The treaty fell six votes short of the two-thirds majority needed for ratification a year ago, but supporters have continued to push for its passage.

"Voting no to this treaty is saying that we do not think the global community deserves an ADA of their own," Frist said. "U.S. leadership matters. We should be at the table."

Corker has been seen as an especially influential vote because he is the top-ranking Republican on the Senate Foreign Relations Committee, which held two hearings on the pact in November.
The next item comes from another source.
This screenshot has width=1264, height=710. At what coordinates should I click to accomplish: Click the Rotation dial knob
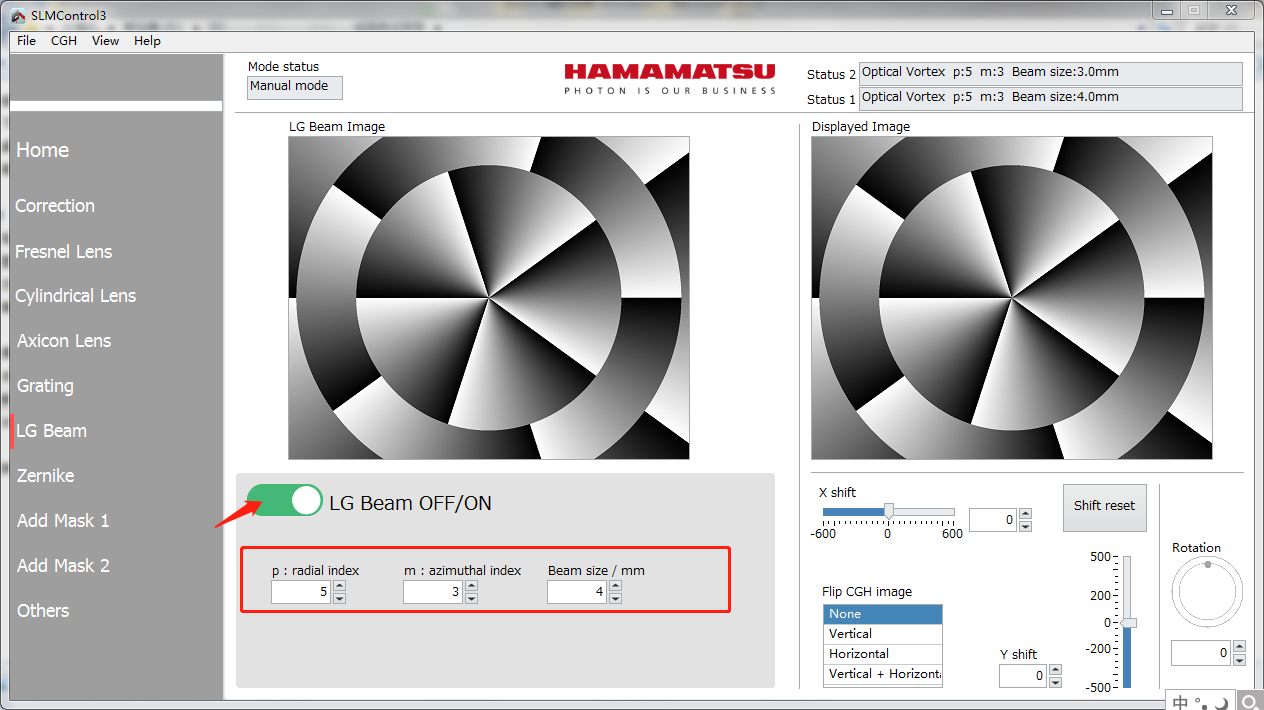(x=1207, y=565)
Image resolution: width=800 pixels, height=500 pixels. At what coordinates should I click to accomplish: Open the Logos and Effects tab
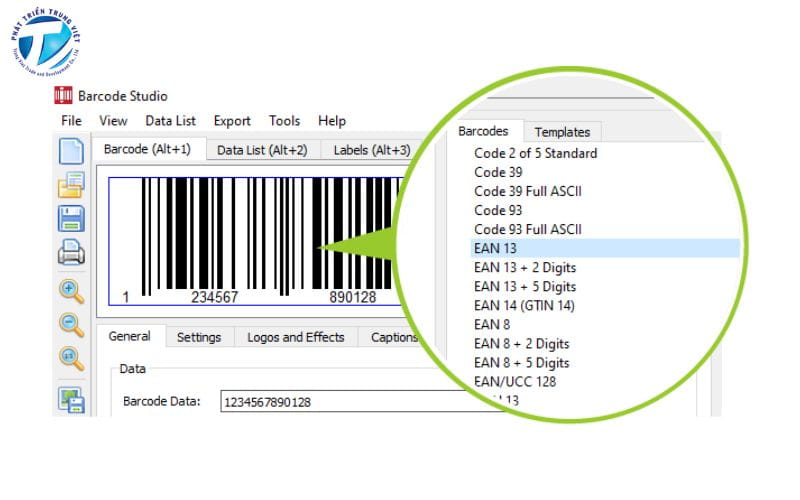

But he and Alexander, a fellow Republican, said Friday they had not changed their minds about the treaty.

The Tennessee Disability Coalition also reacted with disappointment on Monday.

"We were shocked and saddened to learn than Senators Corker and Alexander have chosen to ignore the voices of Tennesseans with disabilities," said Carol Westlake, the group's executive director. "This is a betrayal of our community — of children and adults with disabilities, veterans, and the families that support them."